- **What to work on**
In full and unaltered, output the records below.

- **Records supplied**

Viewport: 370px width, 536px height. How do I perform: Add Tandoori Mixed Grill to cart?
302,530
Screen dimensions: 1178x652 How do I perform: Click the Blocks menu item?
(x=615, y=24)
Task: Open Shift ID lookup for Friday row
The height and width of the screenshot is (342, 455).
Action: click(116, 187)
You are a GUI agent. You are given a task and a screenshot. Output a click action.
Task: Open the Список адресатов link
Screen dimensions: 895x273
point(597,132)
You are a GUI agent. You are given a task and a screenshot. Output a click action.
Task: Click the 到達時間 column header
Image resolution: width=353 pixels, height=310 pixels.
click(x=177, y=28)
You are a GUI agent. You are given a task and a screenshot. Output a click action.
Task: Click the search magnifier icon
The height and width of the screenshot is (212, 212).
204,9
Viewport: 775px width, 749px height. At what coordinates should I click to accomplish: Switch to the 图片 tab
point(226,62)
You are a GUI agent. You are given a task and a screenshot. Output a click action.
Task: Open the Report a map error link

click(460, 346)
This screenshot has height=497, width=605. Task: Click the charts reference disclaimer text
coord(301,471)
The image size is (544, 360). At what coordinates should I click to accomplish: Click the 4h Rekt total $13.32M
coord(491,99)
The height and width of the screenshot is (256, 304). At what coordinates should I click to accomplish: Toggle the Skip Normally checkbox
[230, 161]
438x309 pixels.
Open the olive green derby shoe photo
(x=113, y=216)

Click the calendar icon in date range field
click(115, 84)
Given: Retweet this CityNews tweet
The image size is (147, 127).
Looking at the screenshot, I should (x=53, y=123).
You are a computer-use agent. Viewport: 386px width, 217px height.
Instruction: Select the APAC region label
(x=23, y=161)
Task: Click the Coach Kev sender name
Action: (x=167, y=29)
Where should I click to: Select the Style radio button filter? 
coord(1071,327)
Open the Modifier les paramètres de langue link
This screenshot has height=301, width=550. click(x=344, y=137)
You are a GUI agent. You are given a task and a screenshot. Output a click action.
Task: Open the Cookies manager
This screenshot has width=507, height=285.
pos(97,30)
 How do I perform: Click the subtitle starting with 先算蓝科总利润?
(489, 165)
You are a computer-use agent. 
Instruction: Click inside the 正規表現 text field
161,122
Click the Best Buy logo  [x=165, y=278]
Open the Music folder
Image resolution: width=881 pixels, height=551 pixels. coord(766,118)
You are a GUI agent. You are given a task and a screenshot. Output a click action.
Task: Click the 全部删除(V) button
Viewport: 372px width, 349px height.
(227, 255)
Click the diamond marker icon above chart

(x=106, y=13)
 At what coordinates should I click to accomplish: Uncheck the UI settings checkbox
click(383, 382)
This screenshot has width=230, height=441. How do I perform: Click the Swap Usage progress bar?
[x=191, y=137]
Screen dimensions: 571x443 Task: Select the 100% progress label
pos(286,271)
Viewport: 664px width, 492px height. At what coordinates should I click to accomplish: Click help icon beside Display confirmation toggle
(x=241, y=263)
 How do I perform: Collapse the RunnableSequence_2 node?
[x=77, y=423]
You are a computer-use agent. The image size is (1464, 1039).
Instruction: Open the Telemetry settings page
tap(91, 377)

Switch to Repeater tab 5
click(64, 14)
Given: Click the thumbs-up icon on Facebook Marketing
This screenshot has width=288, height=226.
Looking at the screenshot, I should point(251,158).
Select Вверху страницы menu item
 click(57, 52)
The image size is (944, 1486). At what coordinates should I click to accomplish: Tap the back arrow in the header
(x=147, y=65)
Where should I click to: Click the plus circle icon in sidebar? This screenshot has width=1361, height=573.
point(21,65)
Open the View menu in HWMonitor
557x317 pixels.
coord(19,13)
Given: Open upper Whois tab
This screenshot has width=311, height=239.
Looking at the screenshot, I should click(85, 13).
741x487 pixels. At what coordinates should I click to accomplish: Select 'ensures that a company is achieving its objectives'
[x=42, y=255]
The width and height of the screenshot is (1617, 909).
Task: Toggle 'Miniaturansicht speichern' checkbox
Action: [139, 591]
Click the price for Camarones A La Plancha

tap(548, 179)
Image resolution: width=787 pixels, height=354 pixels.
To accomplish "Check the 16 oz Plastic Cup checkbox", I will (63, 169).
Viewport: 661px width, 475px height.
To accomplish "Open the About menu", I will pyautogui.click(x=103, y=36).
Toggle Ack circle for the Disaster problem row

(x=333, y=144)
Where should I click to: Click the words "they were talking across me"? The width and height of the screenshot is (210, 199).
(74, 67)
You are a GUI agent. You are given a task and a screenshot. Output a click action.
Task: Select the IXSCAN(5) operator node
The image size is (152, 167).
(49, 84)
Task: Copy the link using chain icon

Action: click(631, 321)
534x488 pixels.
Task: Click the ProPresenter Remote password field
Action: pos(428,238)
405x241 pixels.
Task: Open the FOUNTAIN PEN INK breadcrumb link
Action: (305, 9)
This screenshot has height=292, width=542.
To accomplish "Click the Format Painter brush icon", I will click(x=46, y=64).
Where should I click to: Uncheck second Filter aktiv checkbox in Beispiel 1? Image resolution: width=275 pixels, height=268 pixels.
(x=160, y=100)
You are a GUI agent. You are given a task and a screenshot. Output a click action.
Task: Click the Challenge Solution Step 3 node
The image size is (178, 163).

- **Written reply**
Viewport: 370px width, 536px height. How do I perform: Add Tandoori Mixed Grill to cart?
302,530
Screen dimensions: 1178x652 How do I perform: Click the Blocks menu item?
(x=615, y=24)
Task: Open Shift ID lookup for Friday row
The height and width of the screenshot is (342, 455).
Action: click(116, 187)
You are a GUI agent. You are given a task and a screenshot. Output a click action.
Task: Open the Список адресатов link
Screen dimensions: 895x273
point(597,132)
You are a GUI agent. You are given a task and a screenshot. Output a click action.
Task: Click the 到達時間 column header
Image resolution: width=353 pixels, height=310 pixels.
click(x=177, y=28)
You are a GUI agent. You are given a task and a screenshot. Output a click action.
Task: Click the search magnifier icon
The height and width of the screenshot is (212, 212).
204,9
Viewport: 775px width, 749px height. At what coordinates should I click to accomplish: Switch to the 图片 tab
point(226,62)
You are a GUI agent. You are given a task and a screenshot. Output a click action.
Task: Open the Report a map error link

click(460, 346)
This screenshot has height=497, width=605. Task: Click the charts reference disclaimer text
coord(301,471)
The image size is (544, 360). At what coordinates should I click to accomplish: Click the 4h Rekt total $13.32M
coord(491,99)
The height and width of the screenshot is (256, 304). At what coordinates should I click to accomplish: Toggle the Skip Normally checkbox
[230, 161]
438x309 pixels.
Open the olive green derby shoe photo
(x=113, y=216)

Click the calendar icon in date range field
click(115, 84)
Given: Retweet this CityNews tweet
The image size is (147, 127).
Looking at the screenshot, I should (x=53, y=123).
You are a computer-use agent. Viewport: 386px width, 217px height.
Instruction: Select the APAC region label
(x=23, y=161)
Task: Click the Coach Kev sender name
Action: (x=167, y=29)
Where should I click to: Select the Style radio button filter? 
coord(1071,327)
Open the Modifier les paramètres de langue link
This screenshot has height=301, width=550. click(x=344, y=137)
You are a GUI agent. You are given a task and a screenshot. Output a click action.
Task: Open the Cookies manager
This screenshot has width=507, height=285.
pos(97,30)
 How do I perform: Click the subtitle starting with 先算蓝科总利润?
(489, 165)
You are a computer-use agent. 
Instruction: Click inside the 正規表現 text field
161,122
Click the Best Buy logo  [x=165, y=278]
Open the Music folder
Image resolution: width=881 pixels, height=551 pixels. coord(766,118)
You are a GUI agent. You are given a task and a screenshot. Output a click action.
Task: Click the 全部删除(V) button
Viewport: 372px width, 349px height.
(227, 255)
Click the diamond marker icon above chart

(x=106, y=13)
 At what coordinates should I click to accomplish: Uncheck the UI settings checkbox
click(383, 382)
This screenshot has width=230, height=441. How do I perform: Click the Swap Usage progress bar?
[x=191, y=137]
Screen dimensions: 571x443 Task: Select the 100% progress label
pos(286,271)
Viewport: 664px width, 492px height. At what coordinates should I click to accomplish: Click help icon beside Display confirmation toggle
(x=241, y=263)
 How do I perform: Collapse the RunnableSequence_2 node?
[x=77, y=423]
You are a computer-use agent. The image size is (1464, 1039).
Instruction: Open the Telemetry settings page
tap(91, 377)

Switch to Repeater tab 5
click(64, 14)
Given: Click the thumbs-up icon on Facebook Marketing
This screenshot has width=288, height=226.
Looking at the screenshot, I should point(251,158).
Select Вверху страницы menu item
 click(57, 52)
The image size is (944, 1486). At what coordinates should I click to accomplish: Tap the back arrow in the header
(x=147, y=65)
Where should I click to: Click the plus circle icon in sidebar? This screenshot has width=1361, height=573.
point(21,65)
Open the View menu in HWMonitor
557x317 pixels.
coord(19,13)
Given: Open upper Whois tab
This screenshot has width=311, height=239.
Looking at the screenshot, I should click(85, 13).
741x487 pixels. At what coordinates should I click to accomplish: Select 'ensures that a company is achieving its objectives'
[x=42, y=255]
The width and height of the screenshot is (1617, 909).
Task: Toggle 'Miniaturansicht speichern' checkbox
Action: [139, 591]
Click the price for Camarones A La Plancha

tap(548, 179)
Image resolution: width=787 pixels, height=354 pixels.
To accomplish "Check the 16 oz Plastic Cup checkbox", I will (63, 169).
Viewport: 661px width, 475px height.
To accomplish "Open the About menu", I will pyautogui.click(x=103, y=36).
Toggle Ack circle for the Disaster problem row

(x=333, y=144)
Where should I click to: Click the words "they were talking across me"? The width and height of the screenshot is (210, 199).
(74, 67)
You are a GUI agent. You are given a task and a screenshot. Output a click action.
Task: Select the IXSCAN(5) operator node
The image size is (152, 167).
(49, 84)
Task: Copy the link using chain icon

Action: click(631, 321)
534x488 pixels.
Task: Click the ProPresenter Remote password field
Action: pos(428,238)
405x241 pixels.
Task: Open the FOUNTAIN PEN INK breadcrumb link
Action: (305, 9)
This screenshot has height=292, width=542.
To accomplish "Click the Format Painter brush icon", I will click(x=46, y=64).
Where should I click to: Uncheck second Filter aktiv checkbox in Beispiel 1? Image resolution: width=275 pixels, height=268 pixels.
(x=160, y=100)
You are a GUI agent. You are given a task and a screenshot. Output a click action.
Task: Click the Challenge Solution Step 3 node
The image size is (178, 163).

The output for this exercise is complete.